Fear of Dying // Friday, 9 March 2018
It must be silly for someone to think that she is dying even though she is perfectly healthy. But the truth is, no matter how perfect you are and how crumpled you are right now, you are dying. Every day, every hour, every second, we are getting older – little by little. I was afraid of dying, even to think about the truth that we are all gonna die in the end. I felt that it was the meanest thing that God could ever give us. I mean look around, life is fantastic. No matter how shitty you are right now, be honest with yourself that you’ve experienced a good life, but in the end, it depends how you define a good life. Anyways, I did not want to die because life is simply good. But one day, my mind did it’s backflip to all angles possible, up down left right all the way everywhere, it feels like a mind fuck because suddenly I thought the big question of “Why I am so so afraid of dying?”
To know more about myself, I am still skeptical of heaven and hell, the reincarnation, all the shiz of topics about the afterlife, I am still not a big believer of everything because I believe some questions are somewhat endless and have no answers. Back to the big question of mine, “why I am so so afraid of dying?” I spend almost maybe a little of 3 or 4 years to finally realize the answer. I thought the answer is to find your passion, find the meaning of our existence, find your life’s purpose; basically, it’s all about finding. The finding questions helped me a lot to mapped out some of the bits answers to my questions like what’s the thing that makes me forget to eat which literally means what is my passion, FYI. However, in the end, I realized that it’s not just about finding like as if the answer is out there, but the answer is actually already in me. Eventually, I learned how to be honest with myself. Someone once said, “When the right time comes, the truth will arise.” The truth did arise in the end. So why am I so afraid of dying? It’s because I do not want to die wasting my time! I realized that I had wasted a lot of my precious time on earth worrying about things that I can’t control like other people’s emotions or natural disaster even diseases. Also making myself very unproductive like mindlessly scrolling through my Instagram feed or binge-watching Netflix while abandoning your work.

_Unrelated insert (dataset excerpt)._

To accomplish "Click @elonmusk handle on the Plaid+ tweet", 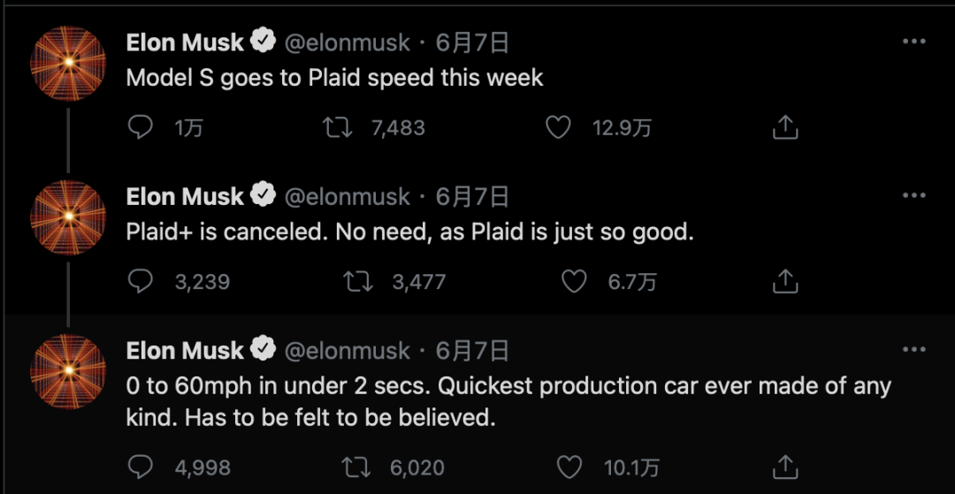I will [348, 196].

After my enlightenment, I decided to live life without regrets and without any unnecessary fear (like fear of ghost or people do not like me back) because I believe that life is more valuable than your fear of public speaking. The clock is ticking, and every second you are getting older, more chances for you to die. Life is short. I’m still trying to live my life to accomplish my goals, short-term and long-term goals, force myself to less oversleep, less mindless social media checks, and yadda yadda yadda. It is no joke, it has been hard to be productive and needs time for it builds up. However, I will think that I’m gonna die soon, so before dying, I would like to be as accomplished as possible, which is to do the best things that I am best at and spending good amazing time with people around me. Life is too short for you to be angry or hate, but when you love, life feels eternal. So in the end, to answer the big question, “am I still afraid to die?” Yes because right now I’m not seeing the person that I would like to become, but if I die instantly, I am not going to be afraid because I know that I am trying to be the best version of myself every second of my life. Before ending this dark but real writing piece, there is another thing that I fear more than my fear of death, and it is regret. I believe that it is worse to have regrets other than death. The worst of all is to die with regrets! I hope to die with no regrets because having regrets means I haven’t done my best in my life or seizing the moments that I had on earth. So let us all seize every moment in life as if today is our last day on earth.